§ DATASET EXCERPTS:
'''

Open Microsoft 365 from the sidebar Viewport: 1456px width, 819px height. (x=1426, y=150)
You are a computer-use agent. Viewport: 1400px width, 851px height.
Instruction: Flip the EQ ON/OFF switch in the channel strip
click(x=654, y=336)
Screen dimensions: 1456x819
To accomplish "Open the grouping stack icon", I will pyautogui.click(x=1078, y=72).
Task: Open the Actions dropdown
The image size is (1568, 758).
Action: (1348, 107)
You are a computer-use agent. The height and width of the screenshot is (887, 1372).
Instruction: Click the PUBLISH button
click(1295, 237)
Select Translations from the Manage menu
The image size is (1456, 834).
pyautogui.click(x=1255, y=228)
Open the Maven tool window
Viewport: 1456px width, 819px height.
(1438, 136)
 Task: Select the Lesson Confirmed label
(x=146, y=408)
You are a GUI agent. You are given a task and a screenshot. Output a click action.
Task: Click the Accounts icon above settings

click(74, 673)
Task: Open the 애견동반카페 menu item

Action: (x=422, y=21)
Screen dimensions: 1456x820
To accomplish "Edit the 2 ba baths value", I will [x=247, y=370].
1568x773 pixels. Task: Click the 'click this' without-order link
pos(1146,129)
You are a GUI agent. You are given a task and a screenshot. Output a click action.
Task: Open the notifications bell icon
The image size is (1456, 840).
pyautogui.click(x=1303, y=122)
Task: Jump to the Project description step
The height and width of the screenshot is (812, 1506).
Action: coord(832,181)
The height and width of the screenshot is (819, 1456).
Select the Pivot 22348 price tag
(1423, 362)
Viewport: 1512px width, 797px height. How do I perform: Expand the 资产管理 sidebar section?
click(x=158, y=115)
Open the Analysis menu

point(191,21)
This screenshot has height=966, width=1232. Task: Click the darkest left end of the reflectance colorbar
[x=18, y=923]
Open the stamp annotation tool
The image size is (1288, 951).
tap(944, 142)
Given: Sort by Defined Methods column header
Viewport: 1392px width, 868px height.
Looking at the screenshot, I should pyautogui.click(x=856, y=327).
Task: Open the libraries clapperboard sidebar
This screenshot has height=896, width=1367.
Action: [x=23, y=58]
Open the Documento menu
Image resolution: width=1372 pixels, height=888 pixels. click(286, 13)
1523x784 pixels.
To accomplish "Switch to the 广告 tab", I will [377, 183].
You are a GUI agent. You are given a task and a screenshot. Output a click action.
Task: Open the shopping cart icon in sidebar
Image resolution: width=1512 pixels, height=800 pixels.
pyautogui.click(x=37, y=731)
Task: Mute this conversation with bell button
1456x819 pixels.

'''

§ WHAT TO WORK ON: A verbatim copy of the records above should be returned.

§ RESPONSE:
Open Microsoft 365 from the sidebar Viewport: 1456px width, 819px height. (x=1426, y=150)
You are a computer-use agent. Viewport: 1400px width, 851px height.
Instruction: Flip the EQ ON/OFF switch in the channel strip
click(x=654, y=336)
Screen dimensions: 1456x819
To accomplish "Open the grouping stack icon", I will pyautogui.click(x=1078, y=72).
Task: Open the Actions dropdown
The image size is (1568, 758).
Action: (1348, 107)
You are a computer-use agent. The height and width of the screenshot is (887, 1372).
Instruction: Click the PUBLISH button
click(1295, 237)
Select Translations from the Manage menu
The image size is (1456, 834).
pyautogui.click(x=1255, y=228)
Open the Maven tool window
Viewport: 1456px width, 819px height.
(1438, 136)
 Task: Select the Lesson Confirmed label
(x=146, y=408)
You are a GUI agent. You are given a task and a screenshot. Output a click action.
Task: Click the Accounts icon above settings

click(74, 673)
Task: Open the 애견동반카페 menu item

Action: (x=422, y=21)
Screen dimensions: 1456x820
To accomplish "Edit the 2 ba baths value", I will [x=247, y=370].
1568x773 pixels. Task: Click the 'click this' without-order link
pos(1146,129)
You are a GUI agent. You are given a task and a screenshot. Output a click action.
Task: Open the notifications bell icon
The image size is (1456, 840).
pyautogui.click(x=1303, y=122)
Task: Jump to the Project description step
The height and width of the screenshot is (812, 1506).
Action: coord(832,181)
The height and width of the screenshot is (819, 1456).
Select the Pivot 22348 price tag
(1423, 362)
Viewport: 1512px width, 797px height. How do I perform: Expand the 资产管理 sidebar section?
click(x=158, y=115)
Open the Analysis menu

point(191,21)
This screenshot has height=966, width=1232. Task: Click the darkest left end of the reflectance colorbar
[x=18, y=923]
Open the stamp annotation tool
The image size is (1288, 951).
tap(944, 142)
Given: Sort by Defined Methods column header
Viewport: 1392px width, 868px height.
Looking at the screenshot, I should pyautogui.click(x=856, y=327).
Task: Open the libraries clapperboard sidebar
This screenshot has height=896, width=1367.
Action: [x=23, y=58]
Open the Documento menu
Image resolution: width=1372 pixels, height=888 pixels. click(286, 13)
1523x784 pixels.
To accomplish "Switch to the 广告 tab", I will [377, 183].
You are a GUI agent. You are given a task and a screenshot. Output a click action.
Task: Open the shopping cart icon in sidebar
Image resolution: width=1512 pixels, height=800 pixels.
pyautogui.click(x=37, y=731)
Task: Mute this conversation with bell button
1456x819 pixels.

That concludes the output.